Deep learning for colorectal cancer detection in contrast-enhanced CT without bowel preparation: a retrospective, multicentre study.

机构信息

Department of Radiology, Guangdong Provincial People's Hospital (Guangdong Academy of Medical Sciences), Southern Medical University, Guangzhou, China; School of Medicine, South China University of Technology, Guangzhou, China; Guangdong Provincial Key Laboratory of Artificial Intelligence in Medical Image Analysis and Application, Guangzhou, China.

Department of Radiology, Guangdong Provincial People's Hospital (Guangdong Academy of Medical Sciences), Southern Medical University, Guangzhou, China; Guangdong Provincial Key Laboratory of Artificial Intelligence in Medical Image Analysis and Application, Guangzhou, China; School of Medicine, South Medical University, Guangzhou, China.

出版信息

EBioMedicine. 2024 Jun;104:105183. doi: 10.1016/j.ebiom.2024.105183. Epub 2024 Jun 6.

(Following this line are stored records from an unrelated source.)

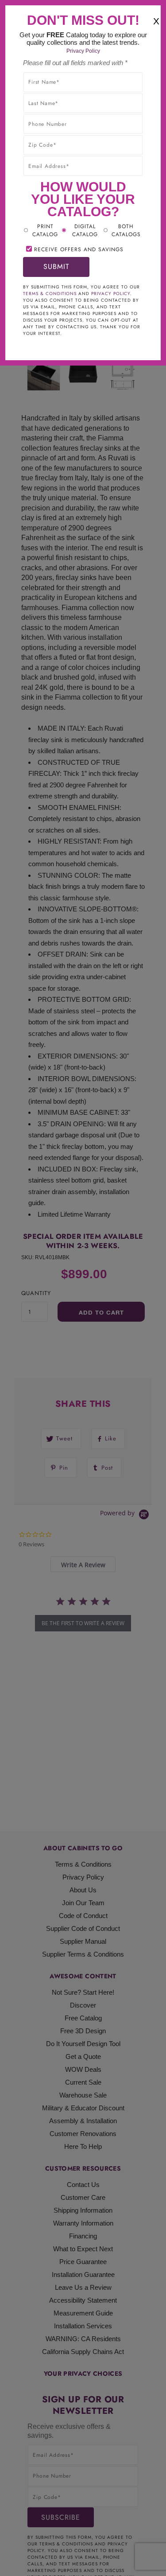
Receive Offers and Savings (79, 249)
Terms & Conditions (50, 293)
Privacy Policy (83, 51)
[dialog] (83, 1288)
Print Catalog (45, 230)
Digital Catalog (85, 230)
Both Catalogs (126, 230)
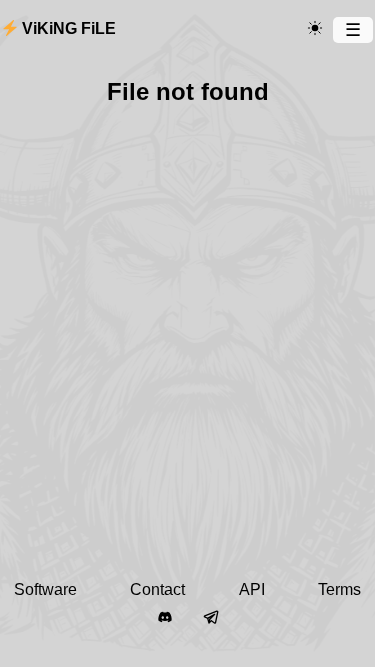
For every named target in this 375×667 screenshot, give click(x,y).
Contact (157, 589)
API (252, 589)
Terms (339, 589)
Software (45, 589)
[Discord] (165, 618)
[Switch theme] (315, 29)
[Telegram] (211, 618)
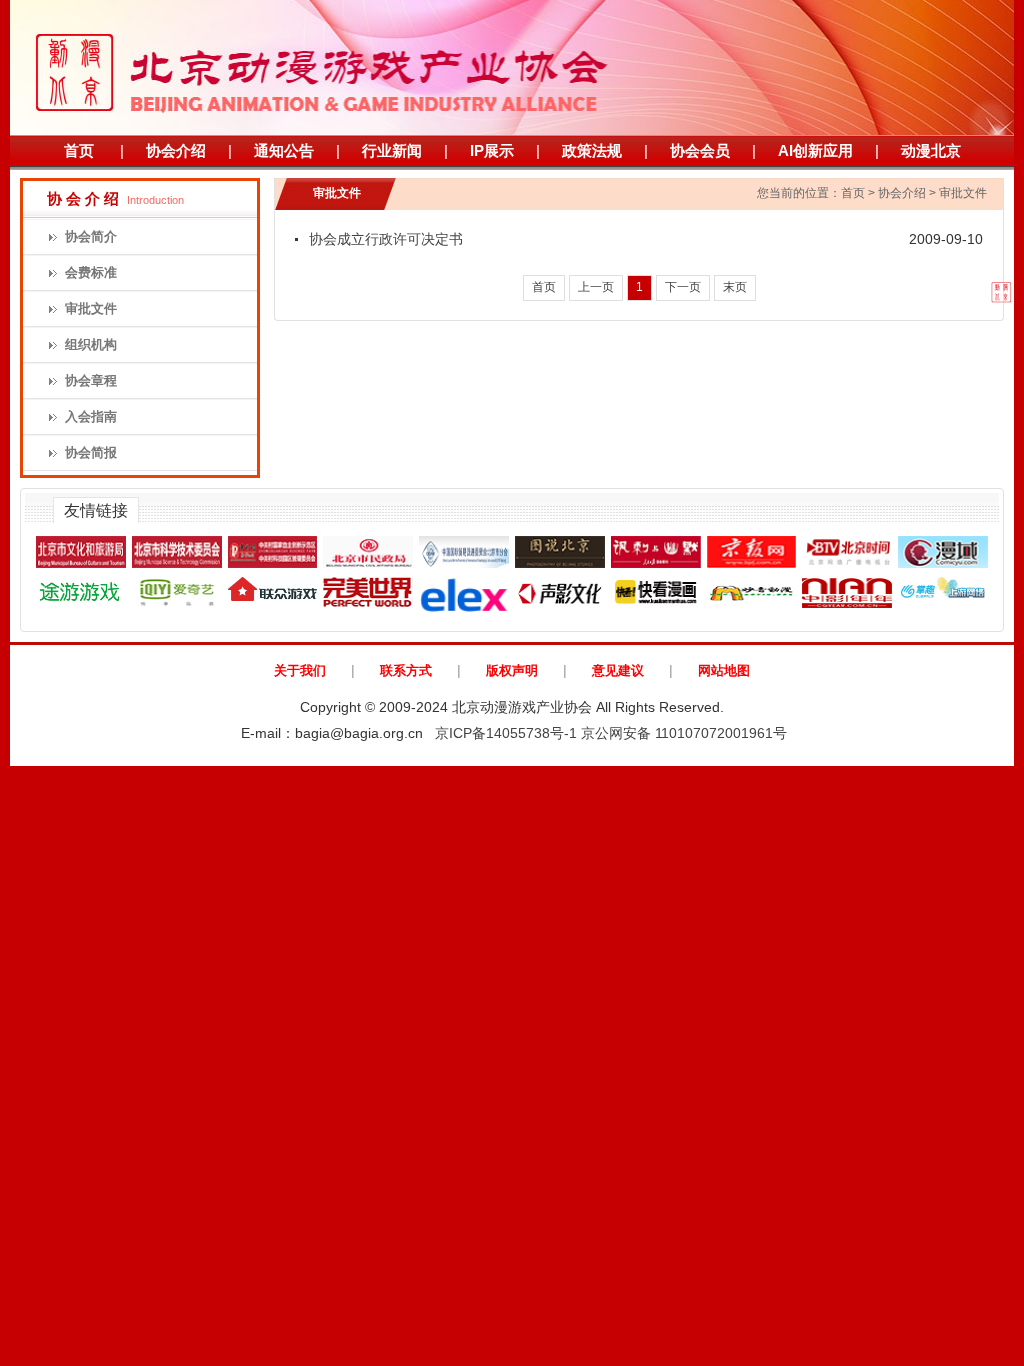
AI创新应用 (815, 150)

DOI:10.1016/j.ebiom.2024.105183
PMID:38848616
原文链接:https://pmc.ncbi.nlm.nih.gov/articles/PMC11192791/
Abstract

BACKGROUND: Contrast-enhanced CT scans provide a means to detect unsuspected colorectal cancer. However, colorectal cancers in contrast-enhanced CT without bowel preparation may elude detection by radiologists. We aimed to develop a deep learning (DL) model for accurate detection of colorectal cancer, and evaluate whether it could improve the detection performance of radiologists. METHODS: We developed a DL model using a manually annotated dataset (1196 cancer vs 1034 normal). The DL model was tested using an internal test set (98 vs 115), two external test sets (202 vs 265 in 1, and 252 vs 481 in 2), and a real-world test set (53 vs 1524). We compared the detection performance of the DL model with radiologists, and evaluated its capacity to enhance radiologists' detection performance. FINDINGS: In the four test sets, the DL model had the area under the receiver operating characteristic curves (AUCs) ranging between 0.957 and 0.994. In both the internal test set and external test set 1, the DL model yielded higher accuracy than that of radiologists (97.2% vs 86.0%, p < 0.0001; 94.9% vs 85.3%, p < 0.0001), and significantly improved the accuracy of radiologists (93.4% vs 86.0%, p < 0.0001; 93.6% vs 85.3%, p < 0.0001). In the real-world test set, the DL model delivered sensitivity comparable to that of radiologists who had been informed about clinical indications for most cancer cases (94.3% vs 96.2%, p > 0.99), and it detected 2 cases that had been missed by radiologists. INTERPRETATION: The developed DL model can accurately detect colorectal cancer and improve radiologists' detection performance, showing its potential as an effective computer-aided detection tool. FUNDING: This study was supported by National Science Fund for Distinguished Young Scholars of China (No. 81925023); Regional Innovation and Development Joint Fund of National Natural Science Foundation of China (No. U22A20345); National Natural Science Foundation of China (No. 82072090 and No. 82371954); Guangdong Provincial Key Laboratory of Artificial Intelligence in Medical Image Analysis and Application (No. 2022B1212010011); High-level Hospital Construction Project (No. DFJHBF202105).

摘要

背景:增强 CT 扫描提供了一种检测未被怀疑的结直肠癌的手段。然而,在未进行肠道准备的增强 CT 中,结直肠癌可能会被放射科医生漏诊。我们旨在开发一种用于准确检测结直肠癌的深度学习(DL)模型,并评估其是否能提高放射科医生的检测性能。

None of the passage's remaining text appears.